Provided records:
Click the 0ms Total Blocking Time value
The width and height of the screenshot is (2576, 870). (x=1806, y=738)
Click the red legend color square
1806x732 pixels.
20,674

Aim of the exercise:
Please count the lines in the records above that contain the string "Click", matching case exactly, and give only the number.

Result below:
2